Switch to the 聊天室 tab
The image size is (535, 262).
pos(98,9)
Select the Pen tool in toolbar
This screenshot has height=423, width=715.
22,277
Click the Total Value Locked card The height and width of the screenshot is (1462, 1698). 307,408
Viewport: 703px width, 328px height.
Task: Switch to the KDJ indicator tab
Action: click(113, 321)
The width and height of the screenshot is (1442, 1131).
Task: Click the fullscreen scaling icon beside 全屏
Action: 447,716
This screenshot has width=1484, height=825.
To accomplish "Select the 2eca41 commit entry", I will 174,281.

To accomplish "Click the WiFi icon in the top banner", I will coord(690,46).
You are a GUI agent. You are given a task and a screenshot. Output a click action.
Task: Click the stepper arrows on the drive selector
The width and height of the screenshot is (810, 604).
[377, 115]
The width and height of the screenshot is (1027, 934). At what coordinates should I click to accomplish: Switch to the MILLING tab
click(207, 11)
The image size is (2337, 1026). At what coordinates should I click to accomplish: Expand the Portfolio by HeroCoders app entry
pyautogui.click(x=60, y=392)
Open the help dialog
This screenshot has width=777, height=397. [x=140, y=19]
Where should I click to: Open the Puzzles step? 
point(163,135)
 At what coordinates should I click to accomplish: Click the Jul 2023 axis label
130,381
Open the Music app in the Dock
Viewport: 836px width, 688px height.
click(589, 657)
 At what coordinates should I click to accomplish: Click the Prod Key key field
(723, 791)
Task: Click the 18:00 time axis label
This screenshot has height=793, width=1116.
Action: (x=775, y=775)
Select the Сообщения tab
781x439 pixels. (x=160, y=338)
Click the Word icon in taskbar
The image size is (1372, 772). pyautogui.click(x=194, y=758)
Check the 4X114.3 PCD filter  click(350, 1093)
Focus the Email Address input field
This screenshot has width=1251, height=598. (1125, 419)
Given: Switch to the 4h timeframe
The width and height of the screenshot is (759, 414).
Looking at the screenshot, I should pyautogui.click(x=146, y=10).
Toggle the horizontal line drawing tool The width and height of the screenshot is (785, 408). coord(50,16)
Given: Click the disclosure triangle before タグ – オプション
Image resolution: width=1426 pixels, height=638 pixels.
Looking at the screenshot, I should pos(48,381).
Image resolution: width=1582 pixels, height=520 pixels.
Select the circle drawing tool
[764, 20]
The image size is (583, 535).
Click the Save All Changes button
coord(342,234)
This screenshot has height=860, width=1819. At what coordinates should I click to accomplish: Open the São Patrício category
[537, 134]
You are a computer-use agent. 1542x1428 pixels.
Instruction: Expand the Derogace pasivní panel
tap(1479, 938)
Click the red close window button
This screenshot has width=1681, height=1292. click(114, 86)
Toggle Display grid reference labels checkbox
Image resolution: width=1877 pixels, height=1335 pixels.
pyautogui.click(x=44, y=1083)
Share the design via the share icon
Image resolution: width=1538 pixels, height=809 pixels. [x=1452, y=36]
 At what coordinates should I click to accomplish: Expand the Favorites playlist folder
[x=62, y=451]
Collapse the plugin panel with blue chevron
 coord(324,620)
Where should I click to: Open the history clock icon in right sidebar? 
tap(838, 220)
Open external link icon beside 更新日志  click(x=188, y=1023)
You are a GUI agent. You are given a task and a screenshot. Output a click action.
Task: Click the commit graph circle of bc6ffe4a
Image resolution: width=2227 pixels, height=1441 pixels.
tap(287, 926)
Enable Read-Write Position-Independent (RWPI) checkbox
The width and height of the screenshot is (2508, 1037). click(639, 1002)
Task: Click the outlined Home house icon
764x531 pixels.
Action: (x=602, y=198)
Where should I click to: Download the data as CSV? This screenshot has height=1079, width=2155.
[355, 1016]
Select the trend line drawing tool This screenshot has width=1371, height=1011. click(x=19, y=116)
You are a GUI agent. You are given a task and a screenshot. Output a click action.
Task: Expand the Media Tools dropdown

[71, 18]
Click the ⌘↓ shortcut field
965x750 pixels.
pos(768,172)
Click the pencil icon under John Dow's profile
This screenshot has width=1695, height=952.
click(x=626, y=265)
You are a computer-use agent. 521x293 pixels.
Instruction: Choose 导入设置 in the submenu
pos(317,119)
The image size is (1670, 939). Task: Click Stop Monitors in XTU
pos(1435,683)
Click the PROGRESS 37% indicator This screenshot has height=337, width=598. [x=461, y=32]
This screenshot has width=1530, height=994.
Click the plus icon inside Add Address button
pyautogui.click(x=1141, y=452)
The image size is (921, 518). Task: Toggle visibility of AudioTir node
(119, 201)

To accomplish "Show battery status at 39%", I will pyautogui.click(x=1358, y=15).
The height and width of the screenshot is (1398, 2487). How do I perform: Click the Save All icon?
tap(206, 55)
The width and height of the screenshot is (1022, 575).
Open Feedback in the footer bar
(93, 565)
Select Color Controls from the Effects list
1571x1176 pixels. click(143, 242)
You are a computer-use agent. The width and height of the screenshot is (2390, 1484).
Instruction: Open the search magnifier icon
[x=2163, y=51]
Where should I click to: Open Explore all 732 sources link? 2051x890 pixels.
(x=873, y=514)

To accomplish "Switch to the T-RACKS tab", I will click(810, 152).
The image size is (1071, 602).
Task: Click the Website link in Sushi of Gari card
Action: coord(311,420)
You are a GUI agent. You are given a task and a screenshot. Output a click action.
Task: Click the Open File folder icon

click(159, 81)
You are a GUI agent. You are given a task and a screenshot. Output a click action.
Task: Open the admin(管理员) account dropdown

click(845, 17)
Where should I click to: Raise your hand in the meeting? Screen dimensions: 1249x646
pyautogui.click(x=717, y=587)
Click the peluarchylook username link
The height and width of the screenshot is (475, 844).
◆ ◆ ◆ ◆ ◆
EXERCISE OBJECTIVE: Would you please write out the entries again exactly?

THE ANSWER:
Switch to the 聊天室 tab
The image size is (535, 262).
pos(98,9)
Select the Pen tool in toolbar
This screenshot has height=423, width=715.
22,277
Click the Total Value Locked card The height and width of the screenshot is (1462, 1698). 307,408
Viewport: 703px width, 328px height.
Task: Switch to the KDJ indicator tab
Action: click(113, 321)
The width and height of the screenshot is (1442, 1131).
Task: Click the fullscreen scaling icon beside 全屏
Action: 447,716
This screenshot has width=1484, height=825.
To accomplish "Select the 2eca41 commit entry", I will 174,281.

To accomplish "Click the WiFi icon in the top banner", I will coord(690,46).
You are a GUI agent. You are given a task and a screenshot. Output a click action.
Task: Click the stepper arrows on the drive selector
The width and height of the screenshot is (810, 604).
[377, 115]
The width and height of the screenshot is (1027, 934). At what coordinates should I click to accomplish: Switch to the MILLING tab
click(207, 11)
The image size is (2337, 1026). At what coordinates should I click to accomplish: Expand the Portfolio by HeroCoders app entry
pyautogui.click(x=60, y=392)
Open the help dialog
This screenshot has width=777, height=397. [x=140, y=19]
Where should I click to: Open the Puzzles step? 
point(163,135)
 At what coordinates should I click to accomplish: Click the Jul 2023 axis label
130,381
Open the Music app in the Dock
Viewport: 836px width, 688px height.
click(589, 657)
 At what coordinates should I click to accomplish: Click the Prod Key key field
(723, 791)
Task: Click the 18:00 time axis label
This screenshot has height=793, width=1116.
Action: (x=775, y=775)
Select the Сообщения tab
781x439 pixels. (x=160, y=338)
Click the Word icon in taskbar
The image size is (1372, 772). pyautogui.click(x=194, y=758)
Check the 4X114.3 PCD filter  click(350, 1093)
Focus the Email Address input field
This screenshot has width=1251, height=598. (1125, 419)
Given: Switch to the 4h timeframe
The width and height of the screenshot is (759, 414).
Looking at the screenshot, I should pyautogui.click(x=146, y=10).
Toggle the horizontal line drawing tool The width and height of the screenshot is (785, 408). coord(50,16)
Given: Click the disclosure triangle before タグ – オプション
Image resolution: width=1426 pixels, height=638 pixels.
Looking at the screenshot, I should pos(48,381).
Image resolution: width=1582 pixels, height=520 pixels.
Select the circle drawing tool
[764, 20]
The image size is (583, 535).
Click the Save All Changes button
coord(342,234)
This screenshot has height=860, width=1819. At what coordinates should I click to accomplish: Open the São Patrício category
[537, 134]
You are a computer-use agent. 1542x1428 pixels.
Instruction: Expand the Derogace pasivní panel
tap(1479, 938)
Click the red close window button
This screenshot has width=1681, height=1292. click(114, 86)
Toggle Display grid reference labels checkbox
Image resolution: width=1877 pixels, height=1335 pixels.
pyautogui.click(x=44, y=1083)
Share the design via the share icon
Image resolution: width=1538 pixels, height=809 pixels. [x=1452, y=36]
 At what coordinates should I click to accomplish: Expand the Favorites playlist folder
[x=62, y=451]
Collapse the plugin panel with blue chevron
 coord(324,620)
Where should I click to: Open the history clock icon in right sidebar? 
tap(838, 220)
Open external link icon beside 更新日志  click(x=188, y=1023)
You are a GUI agent. You are given a task and a screenshot. Output a click action.
Task: Click the commit graph circle of bc6ffe4a
Image resolution: width=2227 pixels, height=1441 pixels.
tap(287, 926)
Enable Read-Write Position-Independent (RWPI) checkbox
The width and height of the screenshot is (2508, 1037). click(639, 1002)
Task: Click the outlined Home house icon
764x531 pixels.
Action: (x=602, y=198)
Where should I click to: Download the data as CSV? This screenshot has height=1079, width=2155.
[355, 1016]
Select the trend line drawing tool This screenshot has width=1371, height=1011. click(x=19, y=116)
You are a GUI agent. You are given a task and a screenshot. Output a click action.
Task: Expand the Media Tools dropdown

[71, 18]
Click the ⌘↓ shortcut field
965x750 pixels.
pos(768,172)
Click the pencil icon under John Dow's profile
This screenshot has width=1695, height=952.
click(x=626, y=265)
You are a computer-use agent. 521x293 pixels.
Instruction: Choose 导入设置 in the submenu
pos(317,119)
The image size is (1670, 939). Task: Click Stop Monitors in XTU
pos(1435,683)
Click the PROGRESS 37% indicator This screenshot has height=337, width=598. [x=461, y=32]
This screenshot has width=1530, height=994.
Click the plus icon inside Add Address button
pyautogui.click(x=1141, y=452)
The image size is (921, 518). Task: Toggle visibility of AudioTir node
(119, 201)

To accomplish "Show battery status at 39%", I will pyautogui.click(x=1358, y=15).
The height and width of the screenshot is (1398, 2487). How do I perform: Click the Save All icon?
tap(206, 55)
The width and height of the screenshot is (1022, 575).
Open Feedback in the footer bar
(93, 565)
Select Color Controls from the Effects list
1571x1176 pixels. click(143, 242)
You are a computer-use agent. The width and height of the screenshot is (2390, 1484).
Instruction: Open the search magnifier icon
[x=2163, y=51]
Where should I click to: Open Explore all 732 sources link? 2051x890 pixels.
(x=873, y=514)

To accomplish "Switch to the T-RACKS tab", I will click(810, 152).
The image size is (1071, 602).
Task: Click the Website link in Sushi of Gari card
Action: coord(311,420)
You are a GUI agent. You are given a task and a screenshot. Output a click action.
Task: Click the Open File folder icon

click(159, 81)
You are a GUI agent. You are given a task and a screenshot. Output a click action.
Task: Open the admin(管理员) account dropdown

click(845, 17)
Where should I click to: Raise your hand in the meeting? Screen dimensions: 1249x646
pyautogui.click(x=717, y=587)
Click the peluarchylook username link
The height and width of the screenshot is (475, 844).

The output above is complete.